Andrade pega de novo no arco para lançar a melodia graciosa, que o pianista
desenvolve e sublinha, com o baterista a fornecer substrato rítmico. Um longo
crescendo conduz a peça ao clímax. “Improv#1 Momentum” é um solo improvisado de
contrabaixo; Andrade explora linhas melódicas em arco, sobrepostas e
improvisadas sobre uma base rítmica em pizzicato. “Skardu” remete para o nome
de uma cidade paquistanesa e é memória de uma expedição em que Andrade
participou em 2021. Da interação apertada entre os três músicos, com o piano a
explanar motivos circulares, hipnóticos, qual banda sonora de um filme
imaginário, eleva-se o contrabaixo meditabundo, que lança um final otimista.

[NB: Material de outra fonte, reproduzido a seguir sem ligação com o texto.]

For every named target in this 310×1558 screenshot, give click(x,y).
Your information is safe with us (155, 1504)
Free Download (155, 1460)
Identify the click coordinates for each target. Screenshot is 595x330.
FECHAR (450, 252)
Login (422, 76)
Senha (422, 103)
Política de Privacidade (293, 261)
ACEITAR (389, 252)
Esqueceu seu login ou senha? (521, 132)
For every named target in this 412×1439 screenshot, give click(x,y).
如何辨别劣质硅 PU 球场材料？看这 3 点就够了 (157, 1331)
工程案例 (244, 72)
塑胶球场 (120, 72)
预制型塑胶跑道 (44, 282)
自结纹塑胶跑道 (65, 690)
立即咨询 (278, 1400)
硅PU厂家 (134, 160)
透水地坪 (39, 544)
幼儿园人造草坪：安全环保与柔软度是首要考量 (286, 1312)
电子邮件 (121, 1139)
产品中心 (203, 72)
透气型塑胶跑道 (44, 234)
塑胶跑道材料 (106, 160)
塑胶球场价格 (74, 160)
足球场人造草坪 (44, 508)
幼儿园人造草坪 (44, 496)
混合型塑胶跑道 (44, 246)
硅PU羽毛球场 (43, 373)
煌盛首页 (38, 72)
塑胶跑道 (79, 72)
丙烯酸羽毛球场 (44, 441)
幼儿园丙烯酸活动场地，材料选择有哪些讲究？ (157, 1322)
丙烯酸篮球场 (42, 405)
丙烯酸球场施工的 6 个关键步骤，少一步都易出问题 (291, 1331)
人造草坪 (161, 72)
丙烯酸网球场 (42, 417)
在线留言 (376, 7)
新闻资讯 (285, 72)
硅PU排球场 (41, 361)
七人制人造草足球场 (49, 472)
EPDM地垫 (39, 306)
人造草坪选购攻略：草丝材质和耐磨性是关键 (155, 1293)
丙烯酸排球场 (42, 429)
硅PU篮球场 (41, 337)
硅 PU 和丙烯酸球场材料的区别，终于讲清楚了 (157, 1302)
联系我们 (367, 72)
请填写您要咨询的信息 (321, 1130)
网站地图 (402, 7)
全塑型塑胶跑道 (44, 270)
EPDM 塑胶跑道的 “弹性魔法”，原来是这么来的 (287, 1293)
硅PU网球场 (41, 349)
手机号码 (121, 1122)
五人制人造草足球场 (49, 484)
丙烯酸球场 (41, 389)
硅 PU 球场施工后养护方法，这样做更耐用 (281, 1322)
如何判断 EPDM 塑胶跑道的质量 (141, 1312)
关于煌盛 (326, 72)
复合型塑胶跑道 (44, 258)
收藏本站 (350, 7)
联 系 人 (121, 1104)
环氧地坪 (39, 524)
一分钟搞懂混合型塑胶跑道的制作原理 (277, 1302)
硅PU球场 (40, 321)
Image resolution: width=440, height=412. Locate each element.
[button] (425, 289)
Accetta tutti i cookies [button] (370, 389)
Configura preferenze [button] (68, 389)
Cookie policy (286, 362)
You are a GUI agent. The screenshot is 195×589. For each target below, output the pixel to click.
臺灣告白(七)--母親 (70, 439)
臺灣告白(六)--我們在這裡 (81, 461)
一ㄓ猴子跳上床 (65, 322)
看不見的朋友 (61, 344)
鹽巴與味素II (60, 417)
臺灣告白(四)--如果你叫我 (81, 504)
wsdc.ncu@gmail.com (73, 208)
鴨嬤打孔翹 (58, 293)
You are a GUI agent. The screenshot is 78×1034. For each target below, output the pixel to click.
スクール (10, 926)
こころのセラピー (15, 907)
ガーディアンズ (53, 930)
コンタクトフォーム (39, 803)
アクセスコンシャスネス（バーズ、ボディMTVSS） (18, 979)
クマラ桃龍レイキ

“Improv#2 Nocturne” é troca de frases entre pianista e contrabaixista. De
atmosfera mais enigmática, “Elogio a Sessuh Toyo” (referência ao pintor japonês
do século XV) é um dos momentos mais interessantes do álbum, alternando, de
forma súbita, momentos mais tensos com outros de grande delicadeza. Andrade
volta a recorrer ao arco numa peça que denota fortes influências nipônicas.

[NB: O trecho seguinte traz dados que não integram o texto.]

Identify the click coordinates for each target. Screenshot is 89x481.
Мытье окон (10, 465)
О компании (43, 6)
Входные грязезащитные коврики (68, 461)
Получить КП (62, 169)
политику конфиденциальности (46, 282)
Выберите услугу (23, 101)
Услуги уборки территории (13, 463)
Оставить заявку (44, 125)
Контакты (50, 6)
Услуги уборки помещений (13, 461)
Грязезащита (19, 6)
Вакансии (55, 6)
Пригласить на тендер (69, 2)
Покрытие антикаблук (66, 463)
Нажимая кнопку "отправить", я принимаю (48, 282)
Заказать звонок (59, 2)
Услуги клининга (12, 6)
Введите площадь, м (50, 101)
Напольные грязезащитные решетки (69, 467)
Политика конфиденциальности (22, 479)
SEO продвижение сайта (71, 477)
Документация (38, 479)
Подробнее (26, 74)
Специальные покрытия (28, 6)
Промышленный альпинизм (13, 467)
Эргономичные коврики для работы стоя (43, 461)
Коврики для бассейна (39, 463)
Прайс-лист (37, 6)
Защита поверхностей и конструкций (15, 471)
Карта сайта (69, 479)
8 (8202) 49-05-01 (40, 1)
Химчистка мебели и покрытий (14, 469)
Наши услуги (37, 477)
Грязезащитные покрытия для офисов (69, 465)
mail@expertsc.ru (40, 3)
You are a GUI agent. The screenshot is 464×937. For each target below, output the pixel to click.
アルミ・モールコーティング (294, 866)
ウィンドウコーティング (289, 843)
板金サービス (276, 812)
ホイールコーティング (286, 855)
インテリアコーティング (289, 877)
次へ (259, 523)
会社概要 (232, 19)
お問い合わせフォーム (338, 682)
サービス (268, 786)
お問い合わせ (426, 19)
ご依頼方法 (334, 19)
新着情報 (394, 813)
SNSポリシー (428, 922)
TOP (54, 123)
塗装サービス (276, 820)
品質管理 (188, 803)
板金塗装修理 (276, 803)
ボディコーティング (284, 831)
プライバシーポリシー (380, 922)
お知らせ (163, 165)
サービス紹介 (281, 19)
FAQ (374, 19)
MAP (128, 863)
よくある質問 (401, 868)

Castrillo demonstra uma especial sensibilidade na criação de texturas mais
planantes, sublinhada pela utilização de um gongo tradicional vietnamita.

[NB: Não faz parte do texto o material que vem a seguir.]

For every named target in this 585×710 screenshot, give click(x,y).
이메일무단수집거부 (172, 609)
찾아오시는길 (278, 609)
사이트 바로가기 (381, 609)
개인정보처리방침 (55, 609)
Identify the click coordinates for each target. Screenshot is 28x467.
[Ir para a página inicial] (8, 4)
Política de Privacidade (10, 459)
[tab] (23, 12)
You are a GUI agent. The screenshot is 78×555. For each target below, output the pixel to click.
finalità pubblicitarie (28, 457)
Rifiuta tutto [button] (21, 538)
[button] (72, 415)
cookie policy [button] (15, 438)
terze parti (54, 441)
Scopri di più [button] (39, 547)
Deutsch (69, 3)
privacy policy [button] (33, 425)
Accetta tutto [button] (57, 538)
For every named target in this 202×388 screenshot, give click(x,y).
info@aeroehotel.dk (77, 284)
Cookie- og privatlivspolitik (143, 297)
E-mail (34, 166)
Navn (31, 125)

“Schwarzdrossel” (melro preto, em alemão) encerra o álbum em tons festivos,
contando com as participações do saxofonista Francisco Andrade, do trompetista
Alexandre Andrade e do trombonista Xavier Sousa, num tributo a este “bando”
resiliente e ao seu serviço à arte e à música na Madeira. Revelando-se ao
mundo, Higino Andrade faz de “In Depth” um álbum interessante e que aguça o
apetite para o que já prepara.
Faixas
1.In
Doubt 01:00
2.Mazurka
(des) Enchanted 05:31
3.Indian
Red 06:31
4.Pinocchio’s Spiritual Impressions 04:58
5.Improv#1 Momentum 01:21
6.Skardu 06:40
7.Improv#2 Nocturne 01:34
8.Elogio a Sesshu Toyo 05:36
9.Schwarzdrossel 06:51
Músicos: Higino Andrade — contrabaixo e composição; Nuno Filipe— piano e Rhodes; Aaron Castrillo— bateria.
Para conhecer um pouco deste trabalho, assistam ao vídeo
abaixo:
https://www.youtube.com/watch?v=hqeUe07PM4Y
Fonte: António Branco (jazz.pt)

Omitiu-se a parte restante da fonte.